"Faceci w czerni" - z wizytą u jerozolimskich ortodoksów


Mea Shearim – dzielnica chasydów – to wedle przewodników koronny punkt programu zwiedzania Jerozolimy. 
Nie ma tu jednak zabytków, nie ma też muzeów ani cudów przyrody. Jest za to brud, nędza i ubóstwo. Dziurawe dachy, obdrapane mury i zawieszone tuż nad śmietnikami pranie to widok, który tchu nie zapiera, zaskakuje jednak w zestawieniu z sąsiednią dzielnicą willową i w ogóle całym, raczej schludnym i zadbanym, miastem. Nawet dystrykt arabski przy tych slumsach wydaje się zbytkiem luksusu. No ale turyści kochają taką egzotykę – tym bardziej jeśli wśród walących się domów można do woli cieszyć oczy widokiem osobliwych „facetów w czerni”. Tak bowiem niektórzy nazywają charedim, czyli ultraortodoksów, ubranych najczęściej w długie chałaty i półokrągłe kapelusze lub sztrajmy (futrzane czapki noszone w szabas), z charakterystycznymi pejsami i długą brodą – zewnętrznymi oznakami posłuszeństwa Torze.

---

## Zadanie do wykonania
Zredaguj fragment tekstu o Mea Shearim od „Nie ma tu jednak” aż po „oznakami posłuszeństwa Torze.”, wstawiając „zwiedzający” w miejsce „turyści”.

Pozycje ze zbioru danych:
---

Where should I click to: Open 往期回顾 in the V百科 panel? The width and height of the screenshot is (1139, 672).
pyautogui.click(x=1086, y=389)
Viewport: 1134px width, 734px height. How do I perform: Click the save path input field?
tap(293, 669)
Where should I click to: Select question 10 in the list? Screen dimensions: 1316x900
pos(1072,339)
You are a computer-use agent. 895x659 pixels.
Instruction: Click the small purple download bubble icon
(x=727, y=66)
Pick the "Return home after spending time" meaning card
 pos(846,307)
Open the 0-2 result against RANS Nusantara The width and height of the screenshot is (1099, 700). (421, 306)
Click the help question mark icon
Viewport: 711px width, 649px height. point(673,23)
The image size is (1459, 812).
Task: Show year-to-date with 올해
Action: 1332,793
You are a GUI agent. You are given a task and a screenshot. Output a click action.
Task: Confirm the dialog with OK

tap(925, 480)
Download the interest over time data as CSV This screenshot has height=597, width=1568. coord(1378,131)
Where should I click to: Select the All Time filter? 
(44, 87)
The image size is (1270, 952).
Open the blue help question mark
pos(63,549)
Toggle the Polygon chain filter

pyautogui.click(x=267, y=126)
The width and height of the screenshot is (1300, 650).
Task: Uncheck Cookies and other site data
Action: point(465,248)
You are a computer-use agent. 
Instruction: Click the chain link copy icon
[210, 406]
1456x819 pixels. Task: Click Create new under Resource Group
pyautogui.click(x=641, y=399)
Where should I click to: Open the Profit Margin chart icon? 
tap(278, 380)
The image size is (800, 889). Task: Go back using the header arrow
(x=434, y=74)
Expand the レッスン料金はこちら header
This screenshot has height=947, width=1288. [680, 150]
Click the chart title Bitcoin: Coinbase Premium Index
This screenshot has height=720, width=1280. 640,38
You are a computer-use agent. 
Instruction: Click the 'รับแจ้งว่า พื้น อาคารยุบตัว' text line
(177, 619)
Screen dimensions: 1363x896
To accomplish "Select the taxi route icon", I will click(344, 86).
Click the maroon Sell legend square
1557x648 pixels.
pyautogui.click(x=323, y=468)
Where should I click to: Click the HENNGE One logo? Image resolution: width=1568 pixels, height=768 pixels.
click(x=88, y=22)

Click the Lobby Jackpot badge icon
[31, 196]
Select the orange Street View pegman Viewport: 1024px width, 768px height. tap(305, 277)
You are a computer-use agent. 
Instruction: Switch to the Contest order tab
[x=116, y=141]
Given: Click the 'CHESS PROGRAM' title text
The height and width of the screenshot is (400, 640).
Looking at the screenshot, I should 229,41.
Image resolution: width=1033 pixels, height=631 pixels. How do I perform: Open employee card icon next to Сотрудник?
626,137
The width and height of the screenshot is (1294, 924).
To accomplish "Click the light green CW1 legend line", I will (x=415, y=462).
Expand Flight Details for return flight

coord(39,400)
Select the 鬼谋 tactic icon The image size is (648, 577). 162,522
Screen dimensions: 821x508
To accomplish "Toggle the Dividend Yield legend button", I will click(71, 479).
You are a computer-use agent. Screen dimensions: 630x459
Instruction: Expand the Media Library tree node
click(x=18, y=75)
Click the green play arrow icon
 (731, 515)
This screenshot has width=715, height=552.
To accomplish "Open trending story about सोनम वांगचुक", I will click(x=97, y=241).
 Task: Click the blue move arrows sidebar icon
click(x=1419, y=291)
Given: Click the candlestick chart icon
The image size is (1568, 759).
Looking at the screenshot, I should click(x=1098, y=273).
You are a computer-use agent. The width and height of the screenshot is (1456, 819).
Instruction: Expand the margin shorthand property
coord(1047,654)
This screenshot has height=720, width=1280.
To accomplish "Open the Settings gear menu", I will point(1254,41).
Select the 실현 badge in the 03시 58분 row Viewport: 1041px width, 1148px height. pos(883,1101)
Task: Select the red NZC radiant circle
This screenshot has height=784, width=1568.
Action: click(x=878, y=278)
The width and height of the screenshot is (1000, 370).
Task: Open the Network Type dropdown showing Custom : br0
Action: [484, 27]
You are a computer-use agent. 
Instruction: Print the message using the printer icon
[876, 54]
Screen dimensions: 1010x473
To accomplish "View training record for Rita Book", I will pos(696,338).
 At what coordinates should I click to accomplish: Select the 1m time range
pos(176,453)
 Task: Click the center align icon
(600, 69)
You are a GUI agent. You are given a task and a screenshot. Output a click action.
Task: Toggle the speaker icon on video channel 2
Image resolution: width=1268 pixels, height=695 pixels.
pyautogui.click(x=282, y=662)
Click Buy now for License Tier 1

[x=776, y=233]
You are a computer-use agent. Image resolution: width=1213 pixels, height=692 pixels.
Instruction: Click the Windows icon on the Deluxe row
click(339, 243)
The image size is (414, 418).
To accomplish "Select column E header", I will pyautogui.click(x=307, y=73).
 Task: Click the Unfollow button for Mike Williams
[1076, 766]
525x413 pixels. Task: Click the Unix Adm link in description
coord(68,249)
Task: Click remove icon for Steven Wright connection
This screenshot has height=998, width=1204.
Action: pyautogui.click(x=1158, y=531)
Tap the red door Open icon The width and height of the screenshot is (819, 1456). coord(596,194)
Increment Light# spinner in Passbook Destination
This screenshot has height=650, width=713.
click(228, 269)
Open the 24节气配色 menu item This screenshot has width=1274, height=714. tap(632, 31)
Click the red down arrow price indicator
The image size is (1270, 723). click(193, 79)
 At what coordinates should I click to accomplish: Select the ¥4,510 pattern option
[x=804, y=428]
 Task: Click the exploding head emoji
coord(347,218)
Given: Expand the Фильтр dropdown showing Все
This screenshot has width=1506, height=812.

---

## Wynik
Nie ma tu jednak zabytków, nie ma też muzeów ani cudów przyrody. Jest za to brud, nędza i ubóstwo. Dziurawe dachy, obdrapane mury i zawieszone tuż nad śmietnikami pranie to widok, który tchu nie zapiera, zaskakuje jednak w zestawieniu z sąsiednią dzielnicą willową i w ogóle całym, raczej schludnym i zadbanym, miastem. Nawet dystrykt arabski przy tych slumsach wydaje się zbytkiem luksusu. No ale zwiedzający kochają taką egzotykę – tym bardziej jeśli wśród walących się domów można do woli cieszyć oczy widokiem osobliwych „facetów w czerni”. Tak bowiem niektórzy nazywają charedim, czyli ultraortodoksów, ubranych najczęściej w długie chałaty i półokrągłe kapelusze lub sztrajmy (futrzane czapki noszone w szabas), z charakterystycznymi pejsami i długą brodą – zewnętrznymi oznakami posłuszeństwa Torze.